Assessment is a Wicked Problem (Part 1)

I have a love-hate relationship with the enterprise of learning assessment. By assessment, I mean both the formative, “checking in to see how someone is doing at a given moment” assessments and the summative, “this is how you did and what that says about what you learned” assessments that get recorded in gradebooks and eventually appear on students’ transcripts. To oversimplify only slightly, I love the former and hate the latter.

To clarify, what I hate about summative assessment is mostly the grading part—and all the damage grading does to the experience of learning—as advocates of ungrading have explained at length. But putting grades aside for now, I believe there are significant epistemological limitations to how much we—by “we,” I mean everyone from individual teachers to admissions committees to prospective employers to the people who design and/or interpret the results of standardized tests, etc.—can know about what other people know and have learned to do. I hinted at this claim in my previous post, where I argued that the feedback teachers receive about their instructional methods is often unclear, inconsistent, and potentially misleading.

On one hand, then, I believe assessment is fundamental to any learning process. When we try to learn something new—a skill, a concept, or some combination, we need concrete, accurate feedback on how we are doing. One could even go so far as to say that there is no learning without assessment—at least without formative assessment.

But when it comes to formal assessment, how do we knowthat students have learnedthe skills and content we purport to teach in our courses? We cannot pry into students’ minds or map the neural pathways and connections forged in the process of acquiring knowledge or enhancing abilities. What we can do is require students to produce artifacts: Tests, papers, quizzes, portfolios, etc., and we can assess these artifacts according to whatever standards we devise. But our assessments of these artifacts are, at best, educated guesses at what students have or have not learned.

Granted, some skills rely on what is often called muscle memory. Hence the saying, “Once you learn to ride a bike, you will never forget,” which is cliché but useful for distinguishing domains of learning where assessment is relatively straightforward from where it isn’t. If a seven-year-old achieves a level of comfort and ease at balancing and steering, going up and down hills without falling, riding on different terrains, etc., we can pretty much say they have learned to ride a bike. If they were to stop riding for the next fifteen years, they might feel wobbly the first time they get back on, but (assuming they haven’t experienced an injury or illness that significantly changed how their body and mind function) they will likely soon feel about as comfortable riding as they did as a seven-year-old.

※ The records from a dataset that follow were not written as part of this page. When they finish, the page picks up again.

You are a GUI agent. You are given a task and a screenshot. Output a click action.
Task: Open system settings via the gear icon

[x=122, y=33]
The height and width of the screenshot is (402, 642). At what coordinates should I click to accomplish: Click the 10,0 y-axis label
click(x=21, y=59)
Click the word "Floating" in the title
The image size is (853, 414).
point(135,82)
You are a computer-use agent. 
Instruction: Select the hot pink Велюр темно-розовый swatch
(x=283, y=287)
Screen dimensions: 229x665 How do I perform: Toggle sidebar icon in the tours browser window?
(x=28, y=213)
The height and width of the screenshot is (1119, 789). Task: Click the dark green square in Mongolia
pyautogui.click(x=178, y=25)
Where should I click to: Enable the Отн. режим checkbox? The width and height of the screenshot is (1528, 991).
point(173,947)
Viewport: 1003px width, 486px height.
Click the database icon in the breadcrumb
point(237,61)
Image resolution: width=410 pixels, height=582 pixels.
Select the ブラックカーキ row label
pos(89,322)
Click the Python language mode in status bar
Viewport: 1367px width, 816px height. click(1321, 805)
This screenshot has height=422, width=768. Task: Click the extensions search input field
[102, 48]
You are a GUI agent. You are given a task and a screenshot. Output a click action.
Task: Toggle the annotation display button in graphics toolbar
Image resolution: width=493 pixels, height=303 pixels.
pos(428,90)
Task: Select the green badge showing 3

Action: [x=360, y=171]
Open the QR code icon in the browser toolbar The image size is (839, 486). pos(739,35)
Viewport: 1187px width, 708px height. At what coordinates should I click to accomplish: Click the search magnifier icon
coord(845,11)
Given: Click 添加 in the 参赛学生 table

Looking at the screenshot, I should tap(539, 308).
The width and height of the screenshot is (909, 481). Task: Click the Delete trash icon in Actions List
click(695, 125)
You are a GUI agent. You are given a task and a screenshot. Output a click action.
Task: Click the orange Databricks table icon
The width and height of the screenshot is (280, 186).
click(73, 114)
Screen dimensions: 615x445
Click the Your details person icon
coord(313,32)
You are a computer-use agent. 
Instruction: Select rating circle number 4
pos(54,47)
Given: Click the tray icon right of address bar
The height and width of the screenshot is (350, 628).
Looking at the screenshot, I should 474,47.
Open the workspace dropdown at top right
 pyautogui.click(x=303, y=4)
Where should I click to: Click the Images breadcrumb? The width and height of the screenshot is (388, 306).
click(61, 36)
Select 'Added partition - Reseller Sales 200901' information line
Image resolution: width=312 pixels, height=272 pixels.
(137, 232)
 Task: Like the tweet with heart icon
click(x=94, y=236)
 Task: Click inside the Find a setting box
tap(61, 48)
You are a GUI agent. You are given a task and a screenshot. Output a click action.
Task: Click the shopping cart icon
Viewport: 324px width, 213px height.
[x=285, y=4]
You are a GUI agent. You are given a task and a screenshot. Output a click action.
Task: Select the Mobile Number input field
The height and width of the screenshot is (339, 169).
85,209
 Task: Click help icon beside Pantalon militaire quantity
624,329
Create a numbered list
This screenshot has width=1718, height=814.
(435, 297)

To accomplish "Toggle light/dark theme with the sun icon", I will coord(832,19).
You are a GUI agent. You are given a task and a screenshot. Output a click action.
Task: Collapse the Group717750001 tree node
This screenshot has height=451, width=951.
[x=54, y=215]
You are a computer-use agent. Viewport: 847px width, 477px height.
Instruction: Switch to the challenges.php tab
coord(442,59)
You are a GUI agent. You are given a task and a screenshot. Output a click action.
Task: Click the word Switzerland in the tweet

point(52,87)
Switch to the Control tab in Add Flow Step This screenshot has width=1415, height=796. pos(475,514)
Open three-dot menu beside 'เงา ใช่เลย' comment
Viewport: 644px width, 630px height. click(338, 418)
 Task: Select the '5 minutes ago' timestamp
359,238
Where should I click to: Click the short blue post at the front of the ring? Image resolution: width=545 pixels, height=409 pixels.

But for the knowledge and skills we associate with formal education, learning is not nearly as stable as the ability to ride a bike. The higher one goes up Bloom’s taxonomy—toward skills like evaluating, analyzing, and creating—the more dynamic and context-specific learning becomes. Receiving an A on a research paper for a first-year writing course, for instance, means the paper produced by the student (assuming they did the work themselves) met (or perhaps exceeded) the standards set down for that assignment. Depending on the course, the teacher, the discipline, and the institution, these standards might include structure and organization, quality of evidence for claims, stylistic matters including grammar and punctuation, etc.

The assessment of that artifact against a set of predefined standards can itself be justified or critiqued on various grounds; different teachers would prioritize different standards, and even teachers ostensibly using the same standards might assess the paper differently (a problem with the subjectivity of grades—I know, I said I wasn’t going to focus on the dumpster fire that is grading!). But let’s assume a good faith effort by the teacher to assess the paper on those standards.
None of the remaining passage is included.